What to produce.
Search the records for the string "strong". Copy each line where it occurs.

(Saved data entries)
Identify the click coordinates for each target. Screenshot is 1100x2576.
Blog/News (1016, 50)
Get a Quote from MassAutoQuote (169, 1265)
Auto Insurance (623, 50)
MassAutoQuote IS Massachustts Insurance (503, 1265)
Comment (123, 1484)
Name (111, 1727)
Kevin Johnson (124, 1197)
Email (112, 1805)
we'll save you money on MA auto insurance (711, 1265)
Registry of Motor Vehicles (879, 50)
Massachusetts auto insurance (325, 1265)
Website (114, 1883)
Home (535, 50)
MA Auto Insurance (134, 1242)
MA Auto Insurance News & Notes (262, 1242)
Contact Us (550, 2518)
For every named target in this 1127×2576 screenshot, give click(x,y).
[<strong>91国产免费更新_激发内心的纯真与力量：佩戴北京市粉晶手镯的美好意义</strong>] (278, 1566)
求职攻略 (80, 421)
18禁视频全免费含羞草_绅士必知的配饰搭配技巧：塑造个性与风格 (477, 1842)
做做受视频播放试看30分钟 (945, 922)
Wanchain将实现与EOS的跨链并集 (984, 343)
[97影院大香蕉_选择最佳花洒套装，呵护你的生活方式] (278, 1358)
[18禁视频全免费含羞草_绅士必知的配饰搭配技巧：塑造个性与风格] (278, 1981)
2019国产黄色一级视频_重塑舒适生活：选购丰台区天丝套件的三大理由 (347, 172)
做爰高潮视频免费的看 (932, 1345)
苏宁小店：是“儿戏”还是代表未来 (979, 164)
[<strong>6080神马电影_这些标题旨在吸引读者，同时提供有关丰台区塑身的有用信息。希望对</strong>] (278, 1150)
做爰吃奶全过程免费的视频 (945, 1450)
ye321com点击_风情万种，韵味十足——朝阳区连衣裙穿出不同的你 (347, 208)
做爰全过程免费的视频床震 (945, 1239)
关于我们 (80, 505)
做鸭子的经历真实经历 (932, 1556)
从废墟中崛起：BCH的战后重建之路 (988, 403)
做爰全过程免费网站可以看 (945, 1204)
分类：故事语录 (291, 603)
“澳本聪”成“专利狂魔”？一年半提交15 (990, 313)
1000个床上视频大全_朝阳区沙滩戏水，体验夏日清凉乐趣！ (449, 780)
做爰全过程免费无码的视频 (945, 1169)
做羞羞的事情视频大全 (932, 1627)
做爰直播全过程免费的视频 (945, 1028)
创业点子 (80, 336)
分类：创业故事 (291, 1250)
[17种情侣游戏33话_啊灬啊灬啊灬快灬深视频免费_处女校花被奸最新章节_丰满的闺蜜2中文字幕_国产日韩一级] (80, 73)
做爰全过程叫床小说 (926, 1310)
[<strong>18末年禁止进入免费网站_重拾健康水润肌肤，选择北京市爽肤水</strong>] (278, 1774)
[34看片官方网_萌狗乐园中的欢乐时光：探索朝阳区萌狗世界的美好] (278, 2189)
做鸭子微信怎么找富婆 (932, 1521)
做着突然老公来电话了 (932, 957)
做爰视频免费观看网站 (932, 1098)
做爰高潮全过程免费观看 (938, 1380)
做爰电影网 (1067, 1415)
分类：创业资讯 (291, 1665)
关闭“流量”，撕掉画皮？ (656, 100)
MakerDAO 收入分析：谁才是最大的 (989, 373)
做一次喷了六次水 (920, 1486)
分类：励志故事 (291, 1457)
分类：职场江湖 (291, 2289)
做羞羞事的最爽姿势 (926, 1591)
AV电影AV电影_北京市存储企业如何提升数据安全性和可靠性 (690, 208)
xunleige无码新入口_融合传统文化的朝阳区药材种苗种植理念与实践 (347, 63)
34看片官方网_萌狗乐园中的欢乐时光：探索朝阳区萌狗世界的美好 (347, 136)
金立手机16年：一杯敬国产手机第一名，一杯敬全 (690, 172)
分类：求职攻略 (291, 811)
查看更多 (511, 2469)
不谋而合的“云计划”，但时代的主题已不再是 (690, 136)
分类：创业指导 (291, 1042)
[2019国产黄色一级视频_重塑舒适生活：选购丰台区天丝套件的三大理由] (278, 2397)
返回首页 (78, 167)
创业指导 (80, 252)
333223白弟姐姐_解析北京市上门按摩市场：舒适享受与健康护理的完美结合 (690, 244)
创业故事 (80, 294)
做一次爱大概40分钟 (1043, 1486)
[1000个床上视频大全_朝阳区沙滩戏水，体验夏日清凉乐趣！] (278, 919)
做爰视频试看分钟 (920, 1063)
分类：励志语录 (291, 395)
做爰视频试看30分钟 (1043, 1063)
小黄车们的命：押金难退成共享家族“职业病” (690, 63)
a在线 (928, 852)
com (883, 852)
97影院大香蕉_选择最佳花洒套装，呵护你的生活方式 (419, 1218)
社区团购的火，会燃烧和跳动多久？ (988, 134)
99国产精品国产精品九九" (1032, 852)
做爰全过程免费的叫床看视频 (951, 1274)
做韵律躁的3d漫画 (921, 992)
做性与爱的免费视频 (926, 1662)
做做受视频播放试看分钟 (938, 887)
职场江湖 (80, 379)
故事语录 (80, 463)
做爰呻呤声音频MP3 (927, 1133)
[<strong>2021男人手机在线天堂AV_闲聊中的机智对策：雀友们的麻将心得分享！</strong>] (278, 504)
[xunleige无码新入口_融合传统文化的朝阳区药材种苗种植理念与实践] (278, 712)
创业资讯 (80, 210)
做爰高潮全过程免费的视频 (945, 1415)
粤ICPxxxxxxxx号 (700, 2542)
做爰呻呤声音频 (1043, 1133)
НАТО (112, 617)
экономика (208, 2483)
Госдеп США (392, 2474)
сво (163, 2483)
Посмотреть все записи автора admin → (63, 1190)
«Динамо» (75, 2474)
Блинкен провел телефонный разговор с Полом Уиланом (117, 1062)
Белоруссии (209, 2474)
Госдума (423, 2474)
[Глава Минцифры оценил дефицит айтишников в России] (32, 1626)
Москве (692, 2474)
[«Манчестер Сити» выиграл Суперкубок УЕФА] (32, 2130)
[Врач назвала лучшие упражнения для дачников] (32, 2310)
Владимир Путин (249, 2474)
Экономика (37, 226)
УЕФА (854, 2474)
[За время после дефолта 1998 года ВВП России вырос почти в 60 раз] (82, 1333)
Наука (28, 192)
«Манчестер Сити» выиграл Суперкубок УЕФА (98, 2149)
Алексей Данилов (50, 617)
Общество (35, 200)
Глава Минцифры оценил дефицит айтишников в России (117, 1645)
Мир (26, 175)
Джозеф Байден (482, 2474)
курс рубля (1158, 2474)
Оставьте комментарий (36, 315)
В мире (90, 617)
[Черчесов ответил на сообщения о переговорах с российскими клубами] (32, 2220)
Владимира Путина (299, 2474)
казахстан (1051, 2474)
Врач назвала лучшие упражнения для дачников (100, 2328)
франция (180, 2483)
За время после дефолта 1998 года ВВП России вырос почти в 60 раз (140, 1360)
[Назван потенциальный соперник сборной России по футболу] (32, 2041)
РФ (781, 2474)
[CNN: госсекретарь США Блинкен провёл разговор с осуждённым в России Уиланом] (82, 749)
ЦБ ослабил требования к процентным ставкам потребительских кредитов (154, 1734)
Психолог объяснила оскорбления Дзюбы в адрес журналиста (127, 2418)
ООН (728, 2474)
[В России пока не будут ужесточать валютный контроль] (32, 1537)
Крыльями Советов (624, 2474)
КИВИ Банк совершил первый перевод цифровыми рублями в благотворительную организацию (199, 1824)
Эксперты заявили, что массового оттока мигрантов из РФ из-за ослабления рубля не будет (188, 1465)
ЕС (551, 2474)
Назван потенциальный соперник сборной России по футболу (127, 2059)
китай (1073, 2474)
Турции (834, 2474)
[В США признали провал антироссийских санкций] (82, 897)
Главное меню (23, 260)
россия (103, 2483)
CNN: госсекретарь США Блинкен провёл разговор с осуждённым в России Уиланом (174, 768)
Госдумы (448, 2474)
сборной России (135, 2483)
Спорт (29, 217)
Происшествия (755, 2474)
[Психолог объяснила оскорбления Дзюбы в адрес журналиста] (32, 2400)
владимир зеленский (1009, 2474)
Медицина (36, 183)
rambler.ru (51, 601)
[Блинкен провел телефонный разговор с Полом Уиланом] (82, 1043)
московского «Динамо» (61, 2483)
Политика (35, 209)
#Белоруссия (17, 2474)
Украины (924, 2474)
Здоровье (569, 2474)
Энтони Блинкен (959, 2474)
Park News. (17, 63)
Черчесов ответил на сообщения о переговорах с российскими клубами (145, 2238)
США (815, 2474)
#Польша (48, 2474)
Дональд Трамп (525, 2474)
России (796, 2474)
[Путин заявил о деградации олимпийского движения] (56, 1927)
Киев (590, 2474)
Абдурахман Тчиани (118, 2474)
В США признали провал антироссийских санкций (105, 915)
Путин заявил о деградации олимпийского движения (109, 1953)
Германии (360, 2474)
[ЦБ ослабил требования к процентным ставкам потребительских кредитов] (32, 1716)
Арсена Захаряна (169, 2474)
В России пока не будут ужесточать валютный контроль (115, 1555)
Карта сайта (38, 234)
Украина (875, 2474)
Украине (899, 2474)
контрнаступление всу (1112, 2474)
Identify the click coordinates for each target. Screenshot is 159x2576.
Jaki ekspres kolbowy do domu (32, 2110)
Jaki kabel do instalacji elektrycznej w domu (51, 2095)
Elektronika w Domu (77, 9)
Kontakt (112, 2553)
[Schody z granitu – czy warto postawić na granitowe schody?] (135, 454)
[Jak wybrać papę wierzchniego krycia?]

Reply to the task.
[<strong>91国产免费更新_激发内心的纯真与力量：佩戴北京市粉晶手镯的美好意义</strong>] (278, 1566)
[<strong>6080神马电影_这些标题旨在吸引读者，同时提供有关丰台区塑身的有用信息。希望对</strong>] (278, 1150)
[<strong>18末年禁止进入免费网站_重拾健康水润肌肤，选择北京市爽肤水</strong>] (278, 1774)
[<strong>2021男人手机在线天堂AV_闲聊中的机智对策：雀友们的麻将心得分享！</strong>] (278, 504)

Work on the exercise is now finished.